If one spends too much time online or tuning into the news in any format, one might well conclude the world is going to hell in a hand basket. It doesn’t matter where you look, everyone, everywhere is in crisis. Economists always remind us that markets are “skittish” and blame this or that crisis. For a while now it seems the markets are frozen in absolute terror.
I’ve been alive for sixty-six years now, and from the moment I started watching Walter Cronkite, Douglas Edwards and Huntley and Brinkley, I can tell you that the world has been awash in problems. It’s probably not worse today than before, but thanks to the Internet, we’re all aware of not only the news but everyone’s reaction to it every moment we’re online!
The country I’m currently a guest in is winding up its second year of a military dictatorship, who are arresting anyone who speaks up against this Sunday’s constitutional referendum vote. Fortunately, no one wants to hear my opinion on how they should run their country, and I’m smart enough not to offer one, or else I too could be taken away to the nearest military base for “attitude adjustment.” Meanwhile on the other side of the globe, Donald Trump, the Republican nominee for President, seems to be insane and a man of shockingly low character.
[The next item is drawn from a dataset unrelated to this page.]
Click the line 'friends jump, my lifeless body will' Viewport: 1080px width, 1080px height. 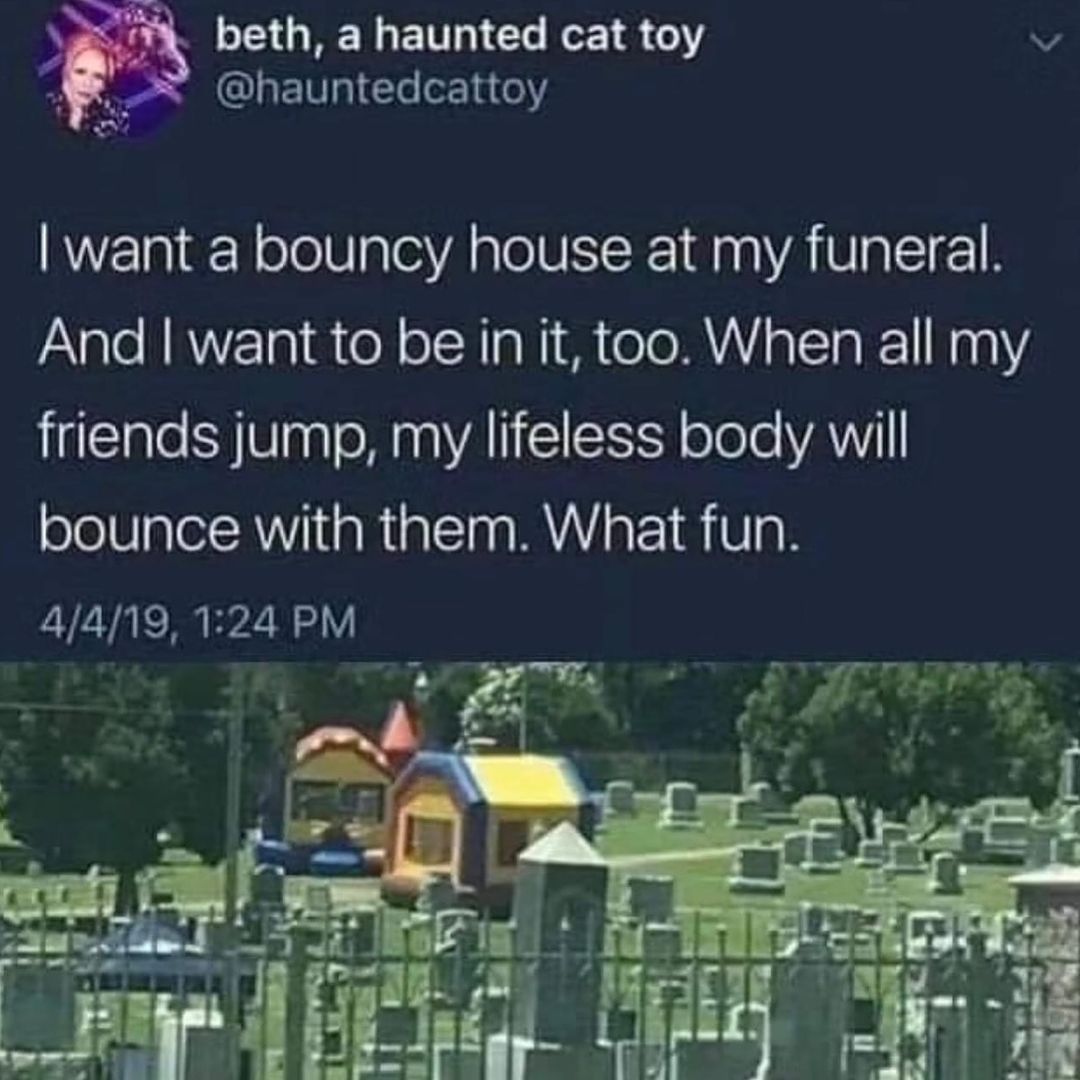[x=475, y=441]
This is probably not really a novel development, but it seems to be, for I see his picture a thousand times a day as I scroll through Facebook.
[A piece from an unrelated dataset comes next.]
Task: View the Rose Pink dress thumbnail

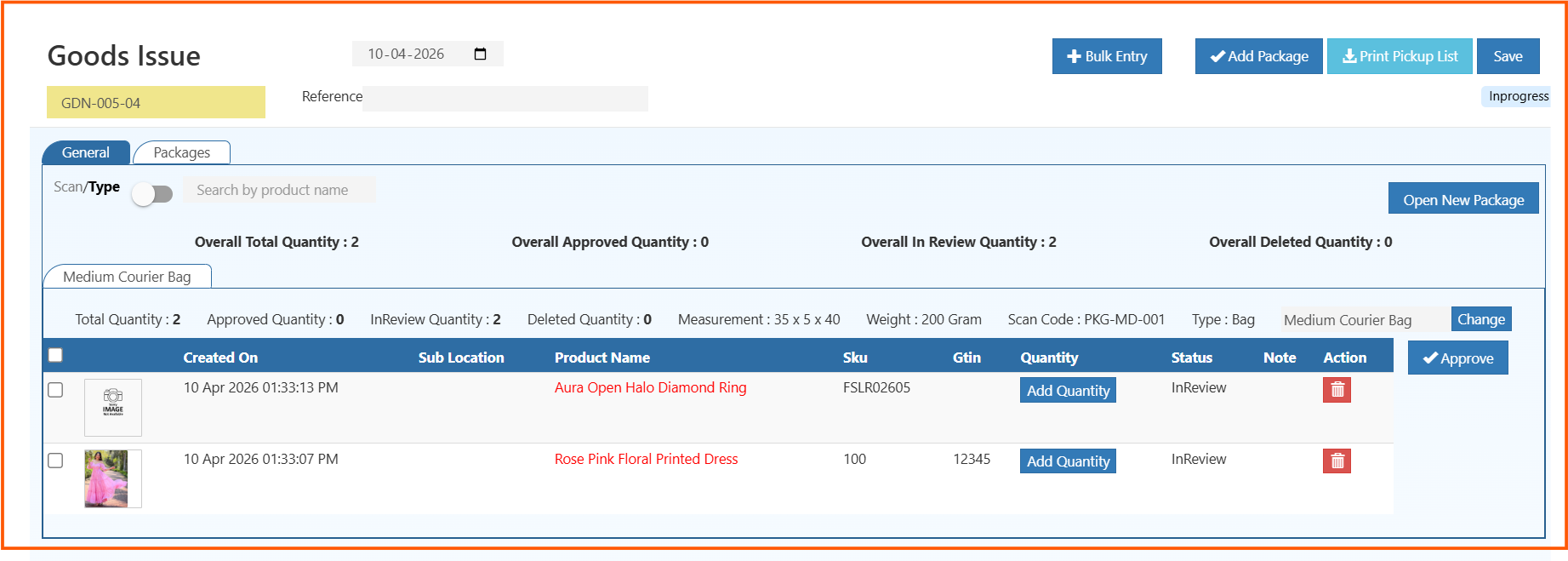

The notion that the United States is exceptionally good, well-managed or offers a better life to its residents than most countries, seems to have lost its place in the sun. A couple of hours on Facebook and I’m convinced Uncle Sam is a demented lonely old guy living alone in a refrigerator box down near the railroad tracks. His striped trousers smell like pee and he keeps telling the same story over and over again, mumbling and then howling, his raspy voice lost in the traffic noise.
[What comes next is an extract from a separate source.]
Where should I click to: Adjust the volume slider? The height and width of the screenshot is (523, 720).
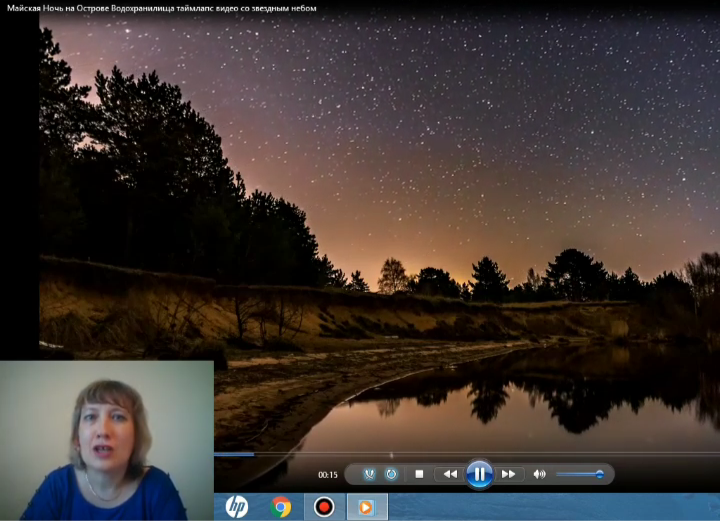[579, 474]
I’d like to think that this is all a “healing crisis.” The world is actually improving. Things are getting better. Chronic problems are coming to a head and being resolved. We’re all learning the true nature of what we would rather avoid looking at. The Truth is not always pretty, but at least you can do something about problems once you’ve faced them. Ignoring them or pretending them away leads you to places of real despair.
So don’t freak out! Don’t even waste a moment being sad or fearful. All this is just as it should be. We’re working it out, perhaps not elegantly or suavely, but these seemingly intractable problems are getting fixed.